Player 3, now moving their foot as a blender:
“No, that’s my flower!” And so on.
The game continues moving around the circle until it seems the players are moving and posing as many body parts as is possible.
The game then breaks for a short debrief before restarting with a twist. The second part of the game is focused directly on personal names, rather than the idea of naming, but I found in the workshop that without this first part as a primer, the question of names was much too personal and difficult to approach. Since names usually come at the beginning of every applied theatre workshop, beginning with names felt important, but it also felt like we needed to start with a common language about names—a common discourse on how we might approach names in this workshop. While the naming process might suggest a stability of naming, Crawford argues that for trans people it is often felt as an expression of linguistic slippage. While the players in this game are naming themselves as they choose, they are also playing with the dissociation of the signifier from the signified, destabilizing the sign.
I designed the second part of the game to work with or without the above mentioned debrief break.
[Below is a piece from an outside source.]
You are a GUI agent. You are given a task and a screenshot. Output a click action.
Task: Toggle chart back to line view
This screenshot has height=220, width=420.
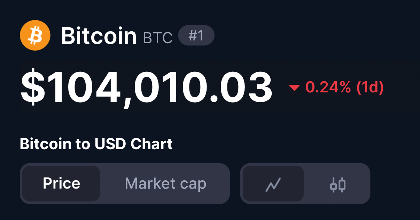(273, 184)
If the group feels like they are already developing some trust, cohesion, and willingness, I would recommend proceeding through both parts before debriefing. If the group feels like they are not quite internalizing the themes and are still resisting, taking a moment to stop, talk, and restart might be necessary. The second part of the game begins just as the first, but now follows people’s names rather than objects:
In a circle, all players begin by posing in an image or gesture of their choosing. Player 1 turns to the player on their right and asks “Are you [Player 1’s name]?” Player 2 responds in two ways: physically, they embody the gesture or image of player 1. Verbally, they respond “No, I’m [their own name]!” The game proceeds around the circle like so:
Player 1 to player 2: “Are you [player 1’s name]?”
Player 2, now copying player 1’s image: “No, I’m [player 2’s name]!”
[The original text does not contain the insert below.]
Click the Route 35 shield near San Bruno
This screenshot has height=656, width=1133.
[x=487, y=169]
Player 2 to player 3: “Are you [player 2’s name]?”
Player 3, now copying player 2’s original image: “No, I’m [player 3’s name]!”
This cycle of taking on the body of the previous person and asking the next if they are your name continues until it returns to the original player 1, who then can choose any player in the circle at random, moving across the circle popcorn-style. An example is as follows:
Player 1 to player 4: “Are you [player 6’s name]?”
Player 4, now copying player 6’s body: “No, I’m [their own name]!”
Player 4 to player 3: “Are you [player 7’s name]?”
Player 3, now copying player 7’s body: “No, I’m [their own name]!”
This continues around the circle as many times as feels reasonable.